O Trio da paz em "Manhã de Carnaval", muito intimamente nos devolve intacto o feeling da bossa nova: o violão bem definido,nunca metálico, as vassourinhas marcando o tempo, o contrabaixo pleno mas não retumbante, a voz etérea. Amei!
Tempo de mudar de estilo: eis aqui os bons e velhos Stones em "Gimme Shelter". A textura das guitarras è boa, a voz do Mick e da Lisa aparecem um pouco distantes, a rítmica ok, mas é preciso lembrar que essa gravação não è das melhores e talvez fosse esse o efeito desejado pelos próprios músicos. Reprodução honesta de qualquer forma.
Vamos passar a uns descendentes dos Stones: "Remedy" dos Black Crowes é simplesmente devastante! Dá vontade de pegar um baixo e sair tocando!!!
Grandes os Blues Brothers em "Gimme some lovin'". Guitarra, baixo, bateria e sopros se amalgam de uma forma perfeita. Aqui também as vozes me parecem um tantinho atrás. Mas talvez seja minha impressão. Me divirto muito ouvindo essa faixa!
"Still of the night" do Whitesnake testemunha mais uma vez que o MDR-XB300 dá realmente um "live" feeling, como se estívessemos ouvindo os músicos tocando ao vivo. A música tem energia, nunca perde força. No começo da parte falada a voz do Coverdale não é muito inteligível, os graves descem sem piedade lá em baixo, embolando um pouco as coisas. Onde outro fone, digamos o Grado SR-60 devolveria a música bem mais polida, o Sony se comporta de forma visceral, com muita energia mas um pouco de dificuldade na separação dos instrumentos.
De qualquer forma... é só rock n' roll, e (graças a Deus!) nós gostamos.
Quero ver como este fone se comporta em um contexto mais "sério". Vittorio Grigolo, tenor italiano da nova geração em "Uma furtiva lacrima", também necessita de um pouco de correção para moderar os graves que de outra forma soariam invadentes demais. A voz è bem reproduzida em todas suas nuances, tem calor e profundidade. Dificil avaliar os instrumentos que nessa ária se limitam a prover um acompanhamento mais que discreto. Coloco então "Che gelida manina" e os arcos me parecem bem dimensionados, os sopros em equilíbrio. A voz do tenor sobe até os agudos sem grandes problemas. Gostei. Preciso avaliar as vozes femininas - penso - e assim chega a vez de Angela Gheorghiu. "O mio babbino caro" ao vivo me parece correta e equilibrada.
.....
__Exercícios propostos__:
(1) Reproduza o trecho do texto selecionado que começa nas palavras "Tempo de mudar" e termina após "honesta de qualquer forma.".
(2) Converta as linhas de todas as entradas abaixo em uma tabela Markdown com as colunas Posição, para o número da linha, e Conteúdo, para a própria linha, omitindo as linhas em branco. Deixe as imagens fora da resposta.

__Linhas__:
.....
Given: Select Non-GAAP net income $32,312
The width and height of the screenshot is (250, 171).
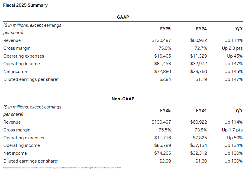Looking at the screenshot, I should coord(199,153).
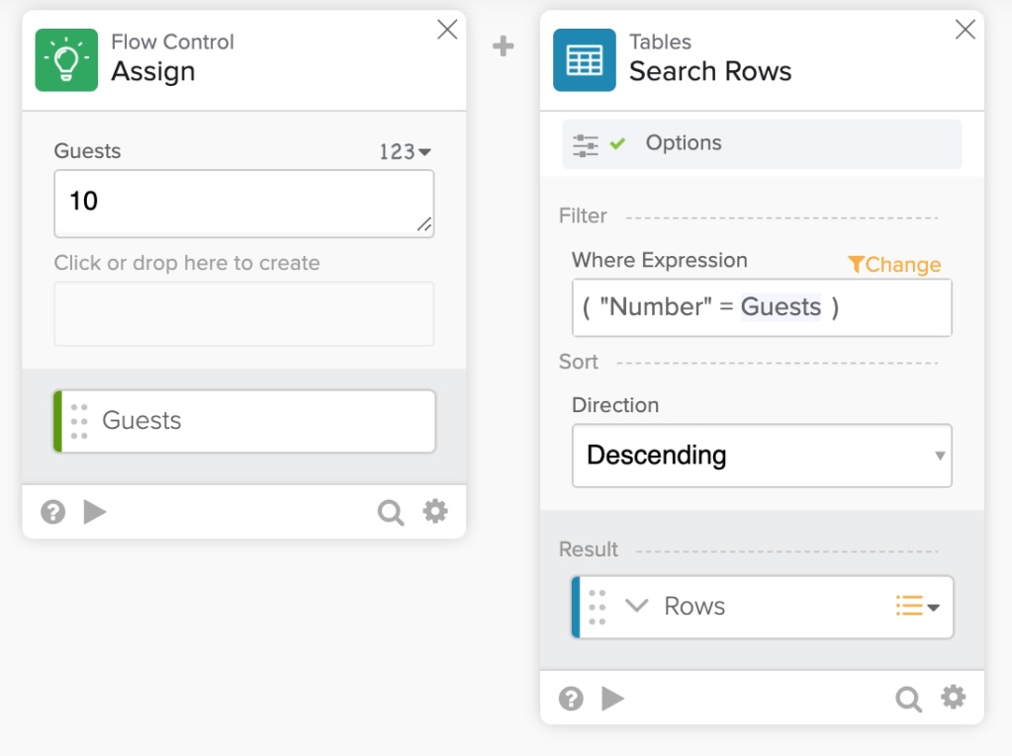Open help on the Search Rows step
1012x756 pixels.
tap(571, 698)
.....
__Respostas das tarefas__:
(1)
Tempo de mudar de estilo: eis aqui os bons e velhos Stones em "Gimme Shelter". A textura das guitarras è boa, a voz do Mick e da Lisa aparecem um pouco distantes, a rítmica ok, mas é preciso lembrar que essa gravação não è das melhores e talvez fosse esse o efeito desejado pelos próprios músicos. Reprodução honesta de qualquer forma.

(2)
| Posição | Conteúdo |
|---|---|
| 1 | Given: Select Non-GAAP net income $32,312 |
| 2 | The width and height of the screenshot is (250, 171). |
| 3 | Looking at the screenshot, I should coord(199,153). |
| 4 | Open help on the Search Rows step |
| 5 | 1012x756 pixels. |
| 6 | tap(571, 698) |